Shakespeare in this speech utilizes words like “senses” and “affection” and “passions” to seemingly create empathy for Shylock in his speech. He states nothing that a normal human would not do or want to do. This speech about human dignity stands in contrast to everything that is said before it in the play. Shylock is portrayed as something of human descent. The last few lines of his speech, even though they seem justified with what he says before them, are still most certainly a cry to get vengeance and while Shylock claims that he is flesh and blood, he demands just this from Antonio.

He wants the pound of flesh passionately. These lines continue to be interpreted in a range of ways. According to Cohen Some “Oversensitive Critics” (37) have argued that these lines prove that Shakespeare somehow transcended the anti-Semitism of his time and made a statement to his fellow man that a Jewish person’s humanity must be recognized and respected. Others read the speech as a cynical and sarcastic one, showing once again that Shylock will use his ‘Jewish’ trickery to outwit and cheat his Christian customers.

The pound of flesh that Shylock seeks from Antonio is another extremely grotesque and mortifying aspect of the play. His inhuman, unmerciful cry for vengeance adds to the despicable nature of his character, particularly in contrast to Portia’s words about the quality of mercy. Shylock’s greed and lust for money are paralleled by his cruelty. One can read this scene as a contrast between the vengeful Jew and the merciful Christian, and by as well as a clash between Old Testament and New Testament.

Surprisingly however, the mercy that the elegant christian Portia so peacefully describes is never given to the Jews of the play and Shylock is stripped of everything he owns as well as his religion. His identity is essentially murdered with a live body left behind to try and find what was taken from it. According to Peter Berek the writer of The Jew as a Renaissance man “Shylock’s success as a character continues to shape the ways in which Jews are perceived. But the social energies that Shylock coins, or that are coined into Shylock, have little to do with the situation of Jews in Elizabethan England or in early modern Europe.
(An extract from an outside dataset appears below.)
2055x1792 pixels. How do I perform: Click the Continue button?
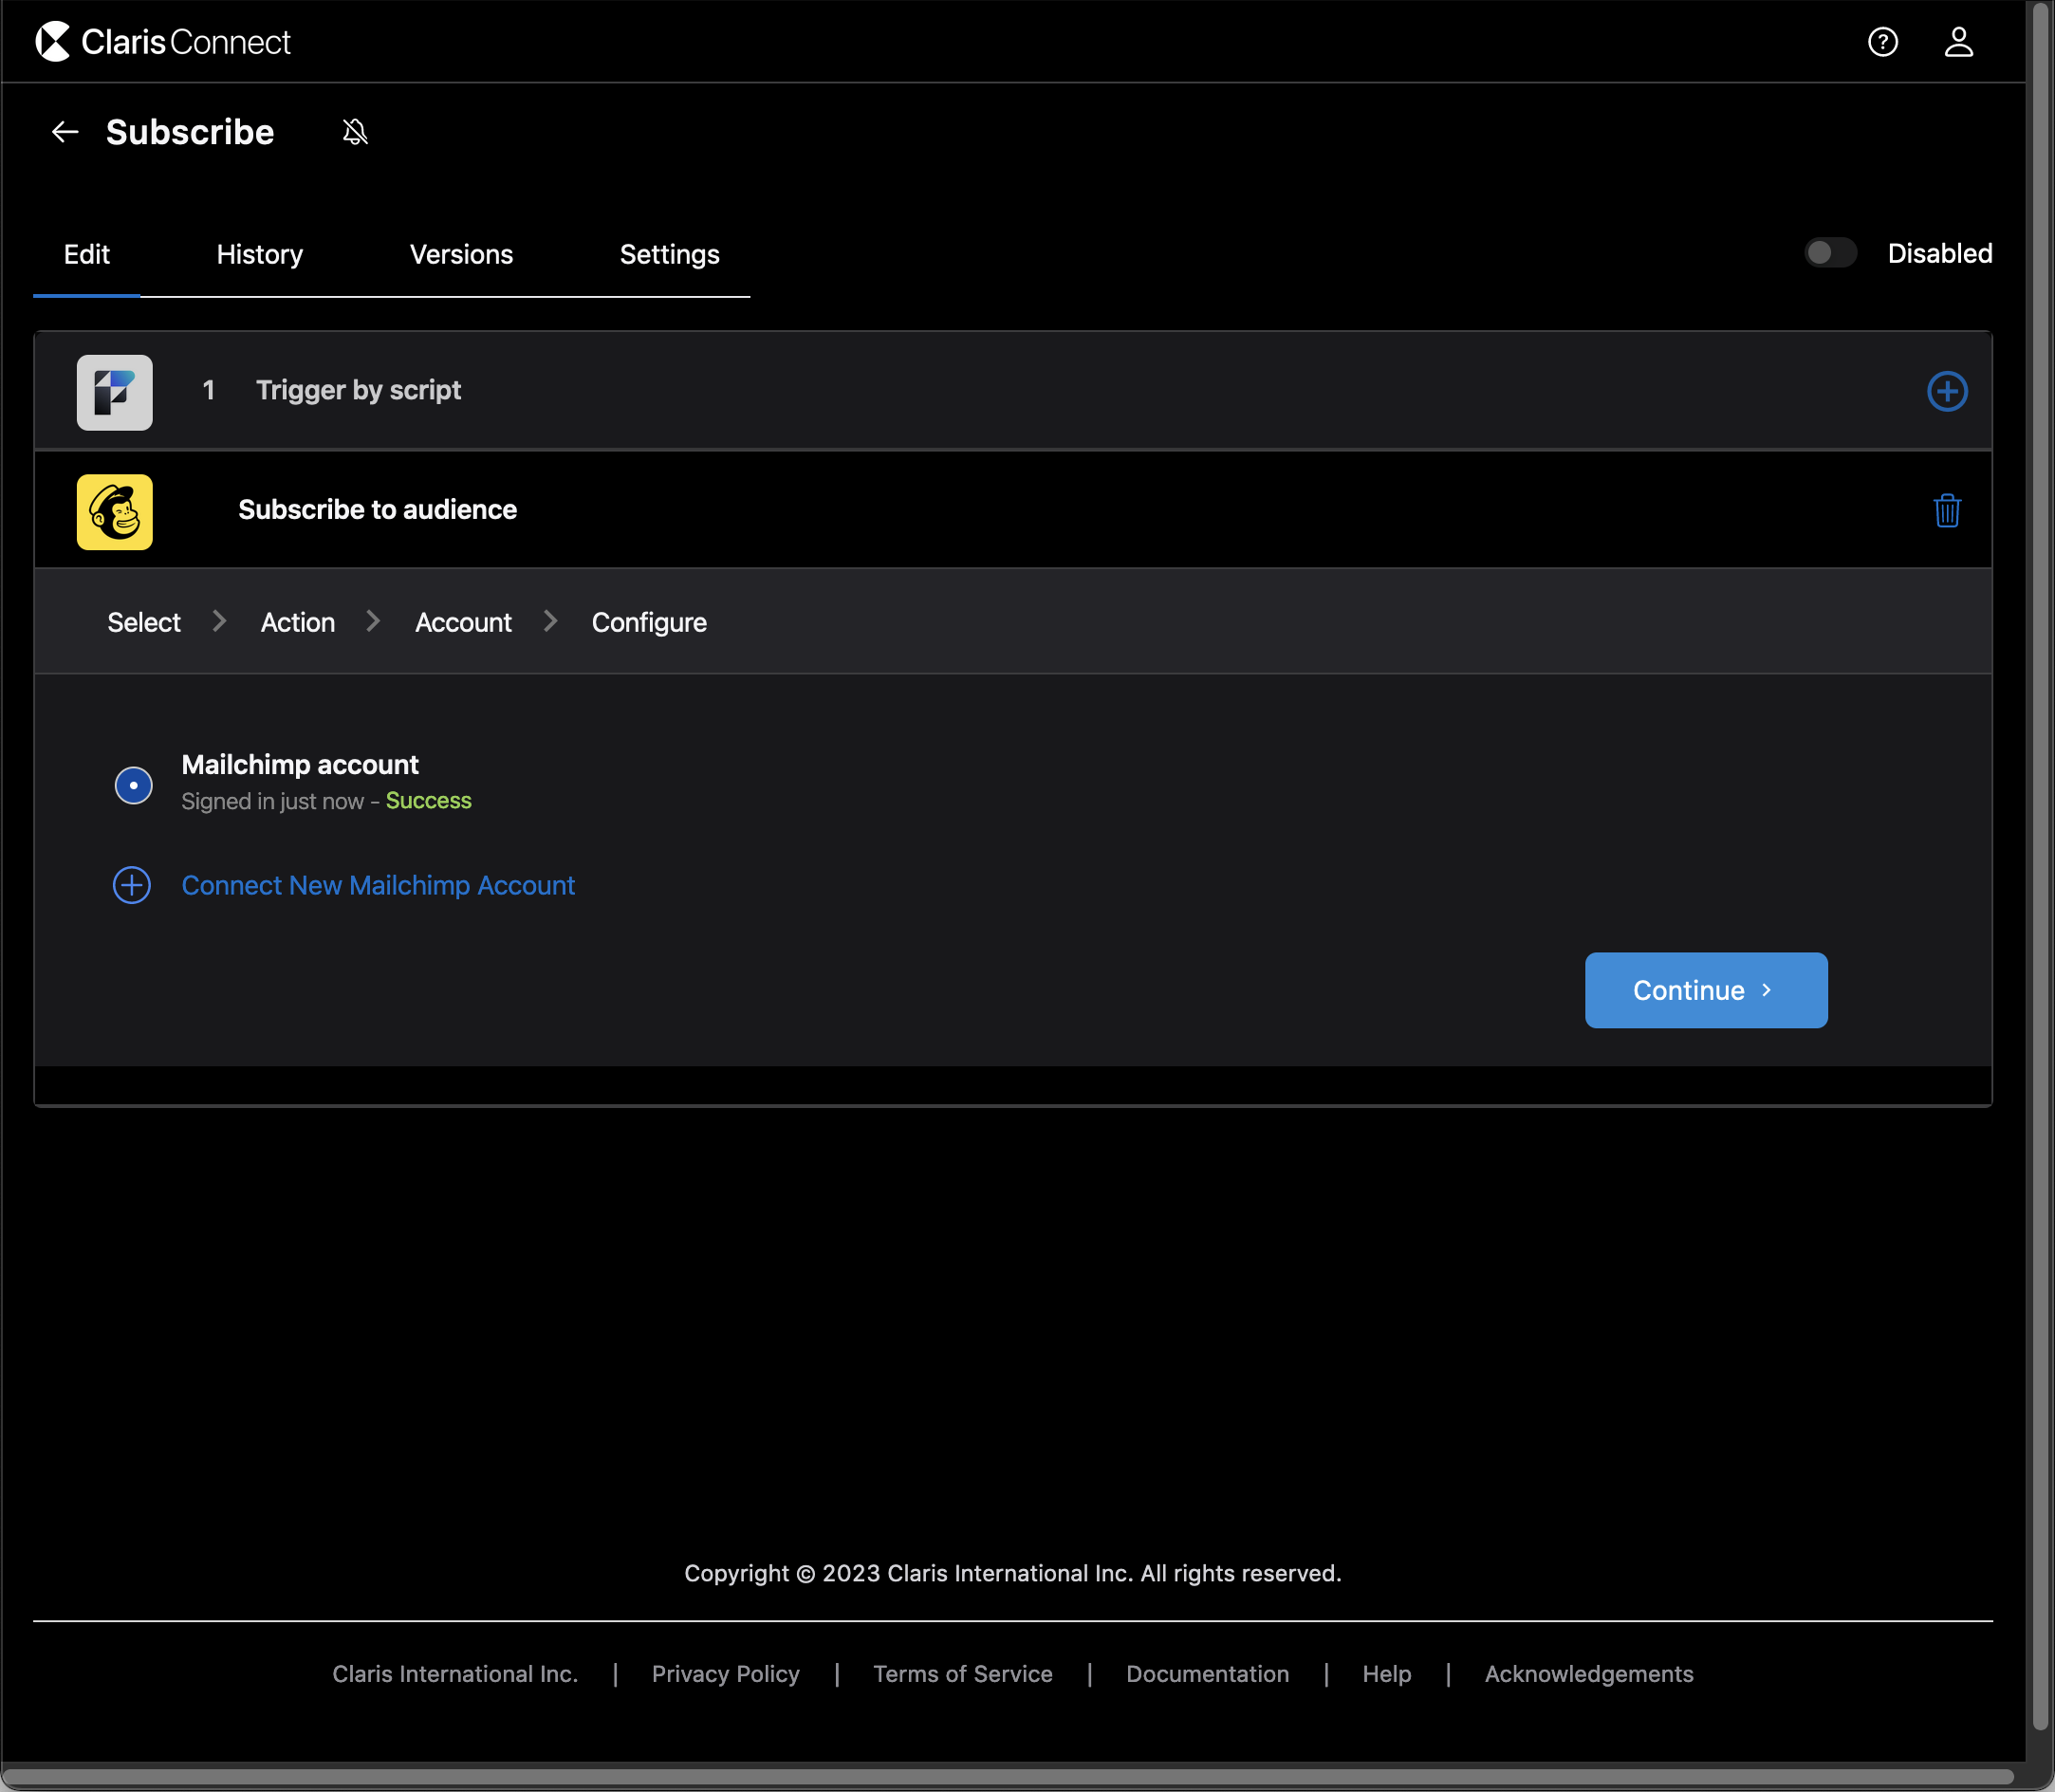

Quite independently of Elizabethan ideas, the figure of Shylock shapes stereotypes of Jews and provides ammunition for the racial anti-Semitism of the nineteenth and twentieth centuries. And in retaliation or recompense, a humanized reading – or misreading – of The Merchant of Venice becomes a resource for both Christians and Jews who argue for such modern concepts as religious toleratance and human equality. If we return to the economic metaphor of the circulation of currency: once social energy has minted coin, the coin can be expended for many purposes. (53) Essentially, Shylock was completely and utterly a character cornered and obliterated by anti-Semitism. He was not given a chance to redeem himself in any way. His daughter and servant abandoned him, his money and religion was taken from him, and his life as he knew it didn’t exist anymore. All the while the audience was not intended to feel bad for him. Jews were a figure of myth in Shakespearean England. They were considered evil and dark creatures and Shylock would have been the perfect example of what they had all heard about.